# I'm looking for authentic curry recipies



## splodge (Feb 25, 2009)

I'm looking for authentic curry recipies. Can anyone point me in the right direction? thanks


----------



## cheftimoto (Apr 8, 2007)

From what region are you interested in? Thai, Chinese, Indian, etc.


----------



## chalkdust (Feb 18, 2009)

Guyana Outpost: Wayne's Guyana Page

www.trinigourmet.com

Simply Trini Cooking

trinidad and guyana curries and other indian recipes can be found here

check out indian cookbooks by julie sanhi for starters too!


----------



## ishbel (Jan 5, 2007)

If you want to start with Indian curries (from the whole sub-continent, not just India!) -I highly recommend the books of Madhur Jaffrey.


----------



## ingabakes (Mar 16, 2009)

Yes, I've got the Madhur Jeffrey's Ultimate Curry Bible- every recipe works out every time.
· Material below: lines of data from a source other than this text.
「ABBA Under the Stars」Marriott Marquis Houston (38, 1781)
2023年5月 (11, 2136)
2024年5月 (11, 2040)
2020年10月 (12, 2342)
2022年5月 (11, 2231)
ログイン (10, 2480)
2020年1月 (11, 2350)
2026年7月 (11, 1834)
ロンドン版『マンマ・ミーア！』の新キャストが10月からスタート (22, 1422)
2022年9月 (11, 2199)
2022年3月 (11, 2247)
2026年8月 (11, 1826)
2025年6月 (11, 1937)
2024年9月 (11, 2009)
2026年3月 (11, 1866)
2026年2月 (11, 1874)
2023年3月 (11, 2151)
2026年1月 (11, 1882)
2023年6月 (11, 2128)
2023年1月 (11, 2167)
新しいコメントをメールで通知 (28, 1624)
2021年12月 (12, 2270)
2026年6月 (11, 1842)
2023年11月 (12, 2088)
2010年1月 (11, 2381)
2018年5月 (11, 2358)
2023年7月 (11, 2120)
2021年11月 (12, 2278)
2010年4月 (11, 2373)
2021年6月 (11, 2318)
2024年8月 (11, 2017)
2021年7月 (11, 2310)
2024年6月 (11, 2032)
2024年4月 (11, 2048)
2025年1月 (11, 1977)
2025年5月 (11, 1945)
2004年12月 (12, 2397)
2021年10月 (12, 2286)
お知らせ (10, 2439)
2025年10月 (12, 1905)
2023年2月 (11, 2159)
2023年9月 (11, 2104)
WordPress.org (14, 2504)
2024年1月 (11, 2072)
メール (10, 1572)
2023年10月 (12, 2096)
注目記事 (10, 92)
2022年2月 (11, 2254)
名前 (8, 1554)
They cover a range of curries from different countries, all is made from scratch.


----------



## indianfoodandy (Jan 31, 2010)

Unfortunately 'authentic' is a fairly broad term. India is a big place and they do things differently from one region to another.

Madhur Jaffrey is certainly good - I have read most of her books at one time in the past (I have been cooking Indian food for about 30 years) and there are other good authors. I have found the best thing to do is to read a few different ideas on the same dish and try to figure out what is common and particularly look for the regional origin of the dish.

I am just starting a website of my own on Indian food (all my own recipes, tried and tested) have a look

My Indian Food

Andy


----------



## petalsandcoco (Aug 25, 2009)

That is a very broad question. Can you narrow it down at least ?


----------



## phatch (Mar 29, 2002)

Considering that indianfoodandy has been resurrecting old dead threads from the archives to plug his web site, the original poster has long since been satisfied with the answers received originally.


----------



## petalsandcoco (Aug 25, 2009)

Thanks for letting me know.


----------